*Aim 1*. Return everything from "That really happened" down to "completely different level." in the AWI interview below, copied word for word.
*Aim 2*. In the AWI interview below, how many years did Doug Hague spend as a professor at Pittsburg State University?

— Start of Article —

Inside AWI: standards, systems, and the hidden careers of woodworking
For readers who may not know you yet, can you tell us a bit about yourself?
I’m Doug Hague. I live in Kansas. I’m a husband and a dad to three kids—16, 14, and 12—so life stays pretty active.
I fell in love with woodworking in high school. I had a great shop class, went on to college for wood technology, and then into industry at a high-end cabinet manufacturing facility. I did just about everything on the office side—engineering, estimating, CNC programming, sales, project management, drafting.
Later, I became a professor at Pittsburg State University for nine years, teaching woodworking and helping shape the next generation. From there I joined AWI as Education Director, and now I’m finishing my sixth year as CEO.
What first drew you to woodworking?
Woodworking takes math and science and makes them practical.
Glue is sticky—not just because it is, but because of chemistry. Finishing works because of molecular bonding. You don’t necessarily study the theory in shop class, but you see the application immediately. Touch your project before it’s dry and your finger sticks.
I’m very much a hands-on learner. I like taking things that feel abstract and turning them into something real and useful.
What was the moment you realized woodworking was more than a hobby?
That really happened when I was exposed to commercial woodworking equipment and manufacturing environments.
High school shop tools are great for learning fundamentals, but when you see industry equipment—sliding table saws, CNC routers, three-phase power—you start to understand efficiency, precision, and safety at a completely different level.

— End of Article —
— Start of Record excerpts —

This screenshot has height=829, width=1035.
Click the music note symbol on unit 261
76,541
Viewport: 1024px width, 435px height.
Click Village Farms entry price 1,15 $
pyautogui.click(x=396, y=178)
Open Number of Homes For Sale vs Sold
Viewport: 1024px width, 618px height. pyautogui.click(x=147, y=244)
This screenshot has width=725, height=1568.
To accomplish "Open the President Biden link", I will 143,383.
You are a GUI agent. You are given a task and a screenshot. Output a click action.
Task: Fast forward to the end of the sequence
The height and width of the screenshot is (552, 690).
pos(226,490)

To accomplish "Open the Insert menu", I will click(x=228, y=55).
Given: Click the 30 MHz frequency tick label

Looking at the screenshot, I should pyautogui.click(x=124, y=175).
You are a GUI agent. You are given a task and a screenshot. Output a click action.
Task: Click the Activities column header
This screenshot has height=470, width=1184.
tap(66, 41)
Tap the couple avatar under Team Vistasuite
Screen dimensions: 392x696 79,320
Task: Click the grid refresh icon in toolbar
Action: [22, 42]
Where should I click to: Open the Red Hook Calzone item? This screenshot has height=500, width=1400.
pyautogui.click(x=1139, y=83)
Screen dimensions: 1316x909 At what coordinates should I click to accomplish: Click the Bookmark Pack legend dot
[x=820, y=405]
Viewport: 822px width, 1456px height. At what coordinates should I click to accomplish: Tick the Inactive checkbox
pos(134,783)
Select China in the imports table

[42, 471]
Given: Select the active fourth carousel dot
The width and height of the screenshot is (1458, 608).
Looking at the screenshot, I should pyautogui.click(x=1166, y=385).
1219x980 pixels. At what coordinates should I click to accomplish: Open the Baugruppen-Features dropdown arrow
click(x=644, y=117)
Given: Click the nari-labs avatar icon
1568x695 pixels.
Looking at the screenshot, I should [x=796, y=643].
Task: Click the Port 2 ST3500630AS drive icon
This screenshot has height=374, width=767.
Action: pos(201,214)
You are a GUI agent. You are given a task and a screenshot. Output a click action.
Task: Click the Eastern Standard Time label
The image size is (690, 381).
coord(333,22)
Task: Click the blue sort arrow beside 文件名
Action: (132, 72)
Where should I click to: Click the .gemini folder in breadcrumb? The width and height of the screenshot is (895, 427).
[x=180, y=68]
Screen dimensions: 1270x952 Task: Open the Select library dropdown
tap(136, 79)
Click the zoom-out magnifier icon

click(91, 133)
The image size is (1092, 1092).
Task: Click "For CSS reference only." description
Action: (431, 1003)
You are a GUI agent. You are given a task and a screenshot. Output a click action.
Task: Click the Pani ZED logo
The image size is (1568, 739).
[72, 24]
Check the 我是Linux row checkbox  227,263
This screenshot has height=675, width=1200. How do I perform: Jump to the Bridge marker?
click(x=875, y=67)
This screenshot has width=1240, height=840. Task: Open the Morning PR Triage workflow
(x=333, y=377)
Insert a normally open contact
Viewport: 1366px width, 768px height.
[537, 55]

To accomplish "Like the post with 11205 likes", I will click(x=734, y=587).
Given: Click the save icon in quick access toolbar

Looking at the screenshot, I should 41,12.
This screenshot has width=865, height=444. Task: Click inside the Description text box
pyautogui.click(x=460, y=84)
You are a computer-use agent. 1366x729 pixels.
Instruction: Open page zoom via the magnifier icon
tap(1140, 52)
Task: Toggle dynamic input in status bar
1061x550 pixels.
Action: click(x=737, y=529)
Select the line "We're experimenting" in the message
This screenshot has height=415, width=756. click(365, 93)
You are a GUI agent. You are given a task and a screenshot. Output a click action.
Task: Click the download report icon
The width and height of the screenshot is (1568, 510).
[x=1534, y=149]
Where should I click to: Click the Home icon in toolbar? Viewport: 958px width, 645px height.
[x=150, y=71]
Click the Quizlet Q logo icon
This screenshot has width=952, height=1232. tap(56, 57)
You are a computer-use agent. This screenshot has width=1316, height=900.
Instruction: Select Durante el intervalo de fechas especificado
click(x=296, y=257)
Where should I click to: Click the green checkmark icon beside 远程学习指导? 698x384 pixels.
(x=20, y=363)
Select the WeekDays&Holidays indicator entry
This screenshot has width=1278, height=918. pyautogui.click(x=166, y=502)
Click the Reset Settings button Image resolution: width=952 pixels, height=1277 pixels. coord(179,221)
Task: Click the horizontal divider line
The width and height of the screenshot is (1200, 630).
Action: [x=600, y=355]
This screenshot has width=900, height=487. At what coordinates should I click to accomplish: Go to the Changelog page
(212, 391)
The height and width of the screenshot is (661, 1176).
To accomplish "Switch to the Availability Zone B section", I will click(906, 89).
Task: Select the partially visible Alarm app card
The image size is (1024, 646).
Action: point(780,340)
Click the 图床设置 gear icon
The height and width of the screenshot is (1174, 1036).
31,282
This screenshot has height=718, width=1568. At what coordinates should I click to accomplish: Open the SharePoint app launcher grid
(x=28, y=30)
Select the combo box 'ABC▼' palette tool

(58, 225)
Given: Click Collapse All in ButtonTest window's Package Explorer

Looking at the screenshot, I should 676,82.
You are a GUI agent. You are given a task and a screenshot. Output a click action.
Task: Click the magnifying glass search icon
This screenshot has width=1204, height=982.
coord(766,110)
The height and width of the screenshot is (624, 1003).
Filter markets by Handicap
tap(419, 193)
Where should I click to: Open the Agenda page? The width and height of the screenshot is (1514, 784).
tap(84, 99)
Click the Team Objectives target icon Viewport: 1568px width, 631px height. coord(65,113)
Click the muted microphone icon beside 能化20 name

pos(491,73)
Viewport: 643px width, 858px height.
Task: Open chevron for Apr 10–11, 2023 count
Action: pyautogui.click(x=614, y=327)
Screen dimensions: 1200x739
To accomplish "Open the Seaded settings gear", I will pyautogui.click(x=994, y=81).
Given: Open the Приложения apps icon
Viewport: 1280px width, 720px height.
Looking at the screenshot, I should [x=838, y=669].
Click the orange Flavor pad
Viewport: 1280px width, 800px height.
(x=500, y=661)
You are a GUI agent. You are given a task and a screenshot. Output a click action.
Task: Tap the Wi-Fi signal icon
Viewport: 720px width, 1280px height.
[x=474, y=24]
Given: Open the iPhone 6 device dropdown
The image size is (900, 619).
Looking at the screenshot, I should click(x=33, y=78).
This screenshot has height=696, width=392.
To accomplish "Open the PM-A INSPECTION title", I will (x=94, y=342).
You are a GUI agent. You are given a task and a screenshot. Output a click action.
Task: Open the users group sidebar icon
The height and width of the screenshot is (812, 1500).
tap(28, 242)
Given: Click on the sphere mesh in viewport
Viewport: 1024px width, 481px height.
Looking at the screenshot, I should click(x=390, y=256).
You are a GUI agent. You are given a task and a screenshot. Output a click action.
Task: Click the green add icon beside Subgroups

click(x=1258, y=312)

— End of Record excerpts —

*Task answer 1*.
That really happened when I was exposed to commercial woodworking equipment and manufacturing environments.
High school shop tools are great for learning fundamentals, but when you see industry equipment—sliding table saws, CNC routers, three-phase power—you start to understand efficiency, precision, and safety at a completely different level.

*Task answer 2*. Nine years.